Safety

Kaval.AI’s mission is to make agentic AI pipelines predictable, observable, and safe. Safety is not a single feature but a set of guarantees baked into the runtime: data is typed at every boundary, control-flow expressions are evaluated without eval, agents are explicitly bounded, and any pipeline can be run fully offline for deterministic testing.

For a hands-on walkthrough, see Building agents with Workflows.

Typed I/O everywhere

Every value that crosses a boundary is validated. Workflow data_types are JSON-schema fragments compiled to Pydantic models, so each node input and output is checked (see Workflows). Likewise, every tool in the FunctionKernel has a Pydantic input and output model, and the kernel validates and coerces arguments before a call and the return value after (see Tools). A malformed value is caught at the boundary, not deep inside a downstream step.

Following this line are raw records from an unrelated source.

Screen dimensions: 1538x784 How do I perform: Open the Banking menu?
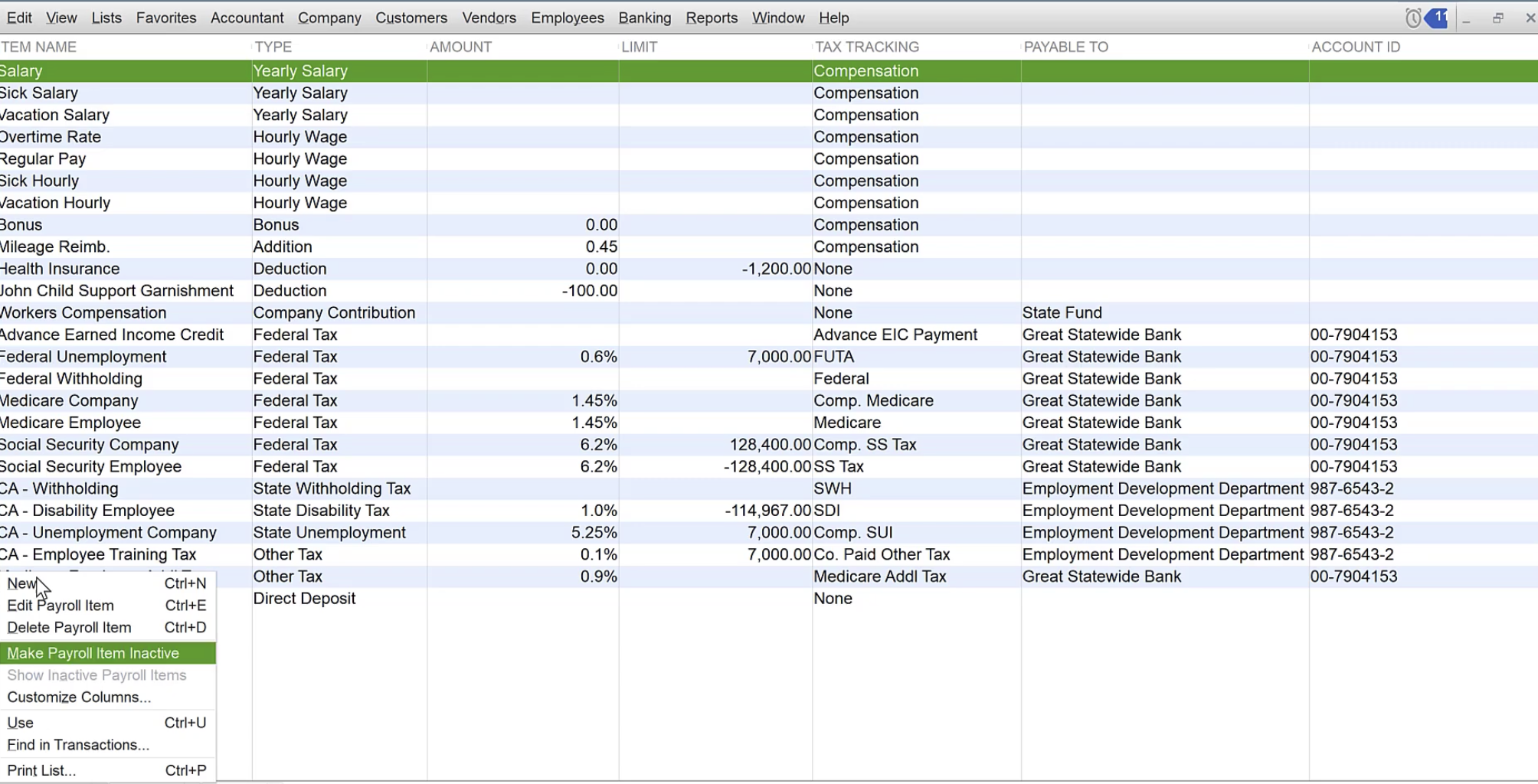[x=644, y=18]

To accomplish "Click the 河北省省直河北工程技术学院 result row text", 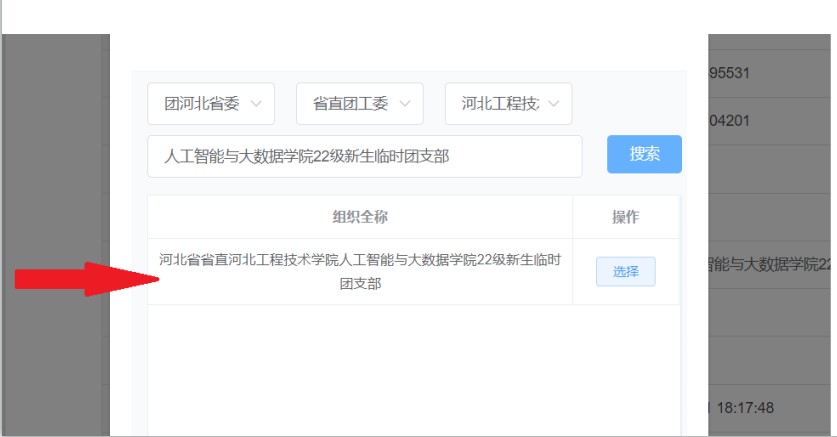I will point(360,272).
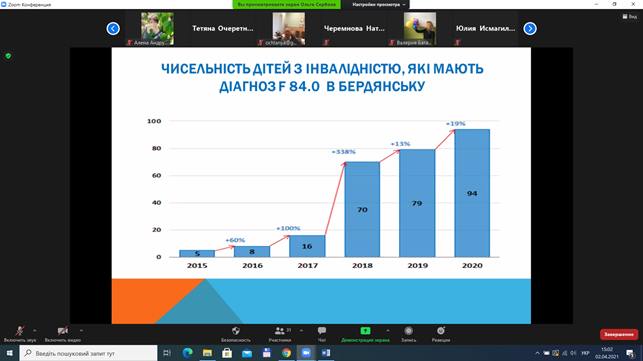Start recording with the Record icon
The width and height of the screenshot is (643, 361).
click(x=408, y=331)
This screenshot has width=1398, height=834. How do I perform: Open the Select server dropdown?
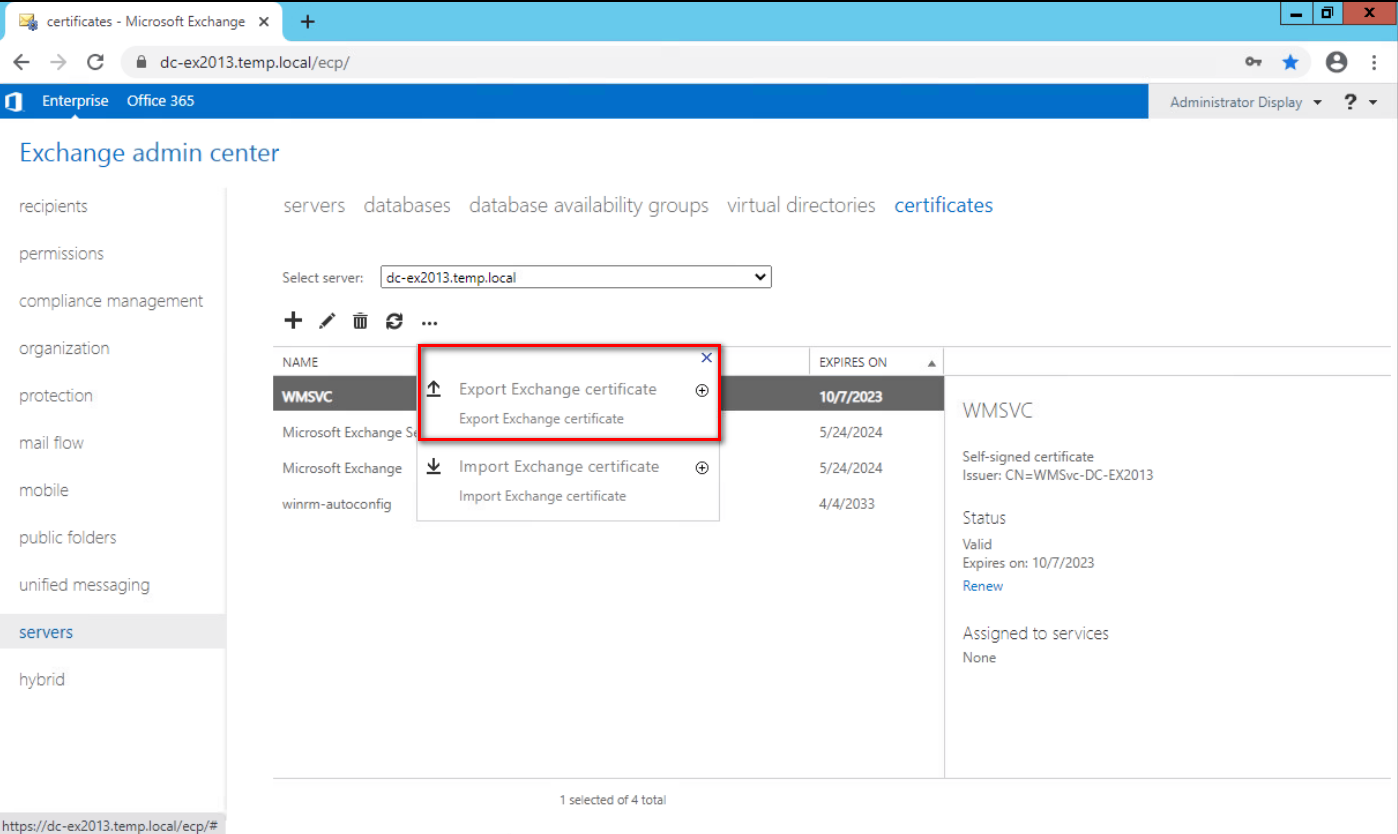point(575,278)
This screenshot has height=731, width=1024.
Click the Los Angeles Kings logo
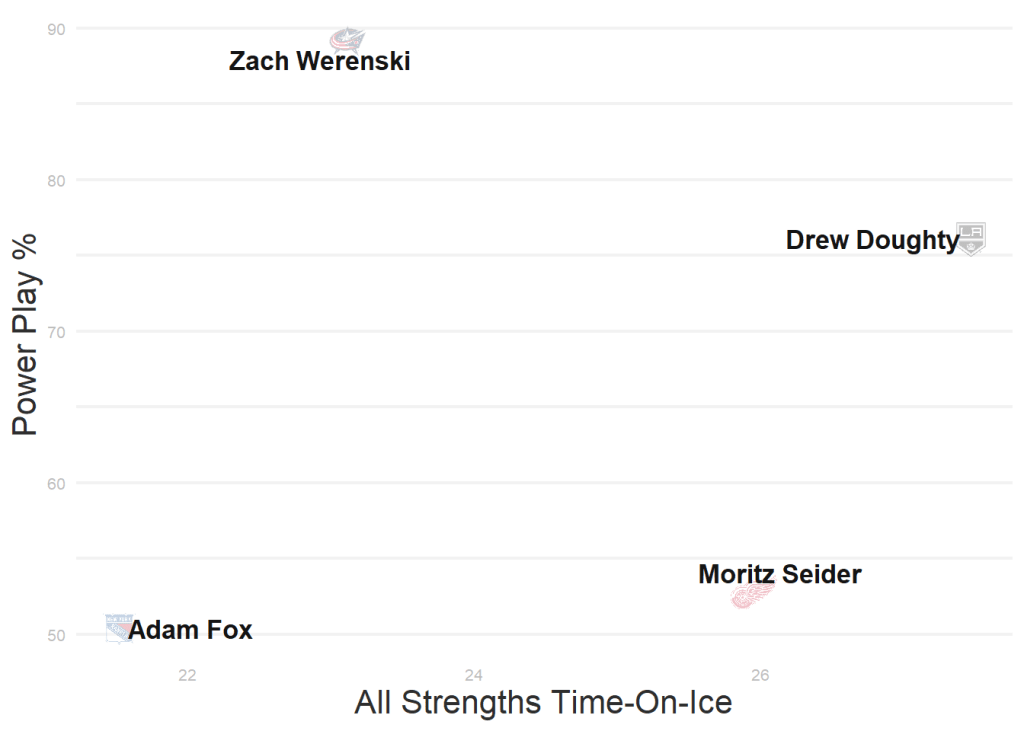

A safe expression language

Branching nodes (if / switch) and context lookups are powered by a small expression language in kavalai.workflow.expressions: evaluate_expression(), evaluate_bool, evaluate_value, and ExpressionError.

Expressions are evaluated safely via an AST whitelist — never Python eval. Only comparisons, and / or / not, in, arithmetic, and dotted/indexed access into the context are permitted. Unknown names resolve to None, so guard checks degrade gracefully rather than crashing.

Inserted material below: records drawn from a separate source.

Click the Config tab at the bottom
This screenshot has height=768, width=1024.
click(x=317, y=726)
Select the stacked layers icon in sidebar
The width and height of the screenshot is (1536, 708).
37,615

Bounded agents, explicit tools

Agentic loops are constrained on two fronts. An Agent (and the agent workflow node) is bounded by an explicit max_steps so it cannot run away (see Agents). And it can only act through tools addressed explicitly by URI — there is no implicit capability, only the tools you have registered with the kernel.

Deterministic testing

Because LLMs are non-deterministic, Kaval.AI lets you replace them entirely for testing. Inject a client_factory into the engine to run a workflow fully offline with canned model output:

from kavalai import WorkflowEngine

engine = WorkflowEngine.from_yaml(
    yaml,
    client_factory=lambda model, parameters, stats_receiver: StubClient(),
)

A StubClient subclasses BaseLlmClient and implements chat_completions to return canned response_model instances. This makes workflow logic — branching, data flow, node wiring — testable and repeatable without a single live model call, which complements the run-level auditing described in Observability.